In Canada, the fur trade led to the creation in the 17th century of a special social category: the “coureur de bois” (literally: “wood runner”). These Frenchmen who travelled among Indigenous peoples were long seen as vagabonds who were harmful to colonial development.
In New France, the term “coureur de bois” referred to colonists who, as of the 1660s, travelled to Indigenous territories to gather fur (beaver, moose, caribou, etc.). Mainly, these men obtained skins and furs from Indigenous peoples by trading for manufactured products, not by hunting themselves. In 1665, French regulation set the terms of trade: six skins for a gun, or a white blanket from Normandy; three skins for a capote (hooded cloak); one for two axes, etc. This was a long-distance trade – the “coureurs de bois” moved around for months in the lands upriver from Montreal; it was also cross-cultural, contributing to the formation of alliances between French and Indigenous peoples.
Negative perceptions
Canadian authorities initially saw this mobility as an undesirable lifestyle. Between 1670 and 1672, measures were taken to make young, male, single colonists--accused of idleness or vagrancy-- settle in one place. A new social label appeared in this context: “coureur de bois.” Based on related derogatory expressions (night-runner; skirt-chaser; gallivanter), the term was applied to colonists who left seigneurial space without a permit. They risked punishment by whipping and, if they reoffended, being sent to the galleys. The term “coureur de bois” was prevalent mainly in official correspondence and legal archives dating from the period 1672-1681. In practice, enforcement was limited, with most colonial families involved one way or the other in the fur trade.
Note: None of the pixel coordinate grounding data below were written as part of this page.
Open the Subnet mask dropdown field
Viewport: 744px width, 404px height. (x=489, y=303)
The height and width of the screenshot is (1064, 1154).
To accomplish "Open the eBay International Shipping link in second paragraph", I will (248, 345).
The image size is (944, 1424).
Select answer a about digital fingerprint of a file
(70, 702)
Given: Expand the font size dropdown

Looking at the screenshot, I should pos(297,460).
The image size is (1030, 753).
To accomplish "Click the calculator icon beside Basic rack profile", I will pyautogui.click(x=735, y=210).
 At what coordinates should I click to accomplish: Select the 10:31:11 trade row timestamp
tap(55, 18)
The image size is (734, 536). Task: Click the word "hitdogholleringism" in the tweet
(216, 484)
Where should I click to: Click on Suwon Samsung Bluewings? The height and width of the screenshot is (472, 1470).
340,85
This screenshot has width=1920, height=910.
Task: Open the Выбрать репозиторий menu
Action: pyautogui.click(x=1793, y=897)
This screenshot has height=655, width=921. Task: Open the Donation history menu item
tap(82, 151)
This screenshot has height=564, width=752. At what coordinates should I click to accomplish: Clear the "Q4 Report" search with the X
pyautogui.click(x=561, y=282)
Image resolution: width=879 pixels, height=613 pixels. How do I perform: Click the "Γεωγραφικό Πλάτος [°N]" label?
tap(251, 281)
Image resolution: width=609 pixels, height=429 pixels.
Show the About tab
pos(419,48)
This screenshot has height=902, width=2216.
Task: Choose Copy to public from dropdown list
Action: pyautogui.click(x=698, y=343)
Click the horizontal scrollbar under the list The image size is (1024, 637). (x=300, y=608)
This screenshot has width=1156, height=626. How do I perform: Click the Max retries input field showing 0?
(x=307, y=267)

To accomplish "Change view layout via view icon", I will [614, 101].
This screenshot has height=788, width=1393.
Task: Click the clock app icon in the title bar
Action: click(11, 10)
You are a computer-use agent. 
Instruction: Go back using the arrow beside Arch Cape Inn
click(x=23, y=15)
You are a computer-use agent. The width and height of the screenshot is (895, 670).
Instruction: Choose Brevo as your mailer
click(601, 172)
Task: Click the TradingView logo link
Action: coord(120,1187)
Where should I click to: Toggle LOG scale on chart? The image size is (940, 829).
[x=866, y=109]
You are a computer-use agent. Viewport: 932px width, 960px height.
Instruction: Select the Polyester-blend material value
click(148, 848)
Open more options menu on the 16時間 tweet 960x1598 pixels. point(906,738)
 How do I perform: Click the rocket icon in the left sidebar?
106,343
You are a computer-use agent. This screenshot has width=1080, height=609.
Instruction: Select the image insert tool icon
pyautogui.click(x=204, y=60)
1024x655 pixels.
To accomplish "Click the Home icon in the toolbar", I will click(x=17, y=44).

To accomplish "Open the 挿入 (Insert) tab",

Through an Edict dated 2nd May 1681, Louis XIV decided to decriminalize trade journeys. This measure allowed the governor to distribute twenty-five free annual permits giving the right to transport a canoe-full of merchandise into the upper country. To describe individuals who, personally or in association with merchants, joined a fur-trade expedition, a new term arose: “voyageur” or “traveller". With this title, traders hoped to acquire professional dignity. And unlike the term “voyageur,” the pejorative expression “coureur de bois” never gained currency as the designation for a trade. While carrying different legal connotations (unlike the “voyageur,” the “coureur de bois” worked illegally), the terms were often used indiscriminately.
“Coureurs de bois” and being Canadian
In 1690, Lahontan, a military man, reported that there were 340 “coureurs de bois spread out here and there” among 3,311 men of age for militia service, in other words 10% of the colony’s adult male population. Most of these men were born in Canada rather than in France. In this respect, the fact of being a mobile trader in the upper country was gradually seen in the writing of the administrators as one of the behavioural traits of being “Canadian.” As of the 1660-1670s, the coureurs de bois possessed skills handed down from one generation to the next, over a century and a half in the Saint Lawrence Valley: they could navigate rivers on birch-bark canoes, refit, repair, and portage the latter, orient themselves in a forest, hunt, offer gifts to Indigenous peoples, learn Indigenous languages, etc. Each canoe typically had a crew of three men, made up of a “gouvernail” (steersman who sat at the stern), and two “nageurs,” or paddlers, placed in front of him. These canoes and their crews were to grow in size during the 18th century.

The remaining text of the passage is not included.